_TASK DETAILS_: From the passage on plotting functions, pull out everything from "The function below generates" down to "content across sectors.", word for word.

_SOURCE PASSAGE_:
· · · · · · ·

Next, we define our plotting functions which will be used to produce different plots for provided metrics, sectors and companies.

The function below produces a plot that visualizes changes in both the number of sentences and aggregated metrics, such as emotions and sentiments, across each quarter. It creates line plots for each metric provided in the input list, allowing for a detailed examination of how these metrics evolve over time. Additionally, it includes a bar plots to represent the number of sentences and the number of companies mentioning AI in their transcripts per quarter.

    	
            def plot_metric_and_sentence_trends(data: pd.DataFrame, metrics_to_plot: list, show_company_count: bool = False, name: str = 'all'):
    # Extract quarters as strings
    quarters = data['quarter'].astype(str)
    
    # Initialize subplot figure
    fig = make_subplots(rows=2, cols=1, 
                        shared_xaxes=False,
                        vertical_spacing=0.15,
                        row_width=[0.5, 1],
                        specs=[[{'secondary_y': True}], [{}]])
 
    # Add metrics traces
    for metric in metrics_to_plot:
        fig.add_trace(
            go.Scatter(x=quarters, y=data[metric], name=metric.split('.')[1], mode='lines+markers'),
            row=1, col=1, secondary_y=False
        )
    
    # Add sentence count trace
    fig.add_trace(
        go.Bar(x=quarters, y=data['num_sentences'], name='Sentence Count', opacity=0.6),
        row=1, col=1, secondary_y=True
    )
    fig.update_layout(yaxis_title='Emotion Score', height=800, title=f'Quarterly Emotion Trends for {name}')
    
    # Optionally add company count trace
    if show_company_count:
        fig.add_trace(
            go.Bar(x=quarters, y=data['company_count'], name='Company Count', marker_color='orange'),
            row=2, col=1
        )
        fig.update_yaxes(title_text="Sentence Count", secondary_y=True, row=1, col=1)
        fig.update_yaxes(title_text="Company Count", row=2, col=1)
 
    fig.show()

The function below generates two pie charts for visualizing the sectoral distribution of data. The first pie chart illustrates the distribution of the number of sentences across different economic sectors. The second pie chart represents the sectoral distribution of a specified emotion metric, allowing for the comparison of emotional content across sectors.

    	
            def plot_sectoral_analysis(data: pd.DataFrame, metric: str):
    fig = make_subplots(rows=1, cols=2, specs=[[{'type':'pie'}, {'type':'pie'}]])
 
    fig.add_trace(
        go.Pie(labels=data['TRBC Economic Sector Name'], 
            values=data['num_sentences'],
            name='Number of sentences'),
        row=1, col=1
    )
 
    fig.add_trace(
        go.Pie(labels=data['TRBC Economic Sector Name'], 
            values=data[metric], 
            name=f"{metric.split('.')[1]}"),
        row=1, col=2
    )
 
    fig.update_layout(
        width=1000,
        height=500,
        annotations=[
            dict(text='Number of sentences', x=0.1, xref='paper', y=1.15, yref='paper', showarrow=False, font=dict(size=16)),
            dict(text=f"{metric.split('.')[1]}".capitalize(), x=0.8, xref='paper', y=1.15, yref='paper', showarrow=False, font=dict(size=16))

· · · · · · ·

_DATA SECTION_:
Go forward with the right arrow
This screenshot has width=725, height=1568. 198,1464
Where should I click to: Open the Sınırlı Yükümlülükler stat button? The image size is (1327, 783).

· · · · · · ·

_OUTPUT BELOW_:
The function below generates two pie charts for visualizing the sectoral distribution of data. The first pie chart illustrates the distribution of the number of sentences across different economic sectors. The second pie chart represents the sectoral distribution of a specified emotion metric, allowing for the comparison of emotional content across sectors.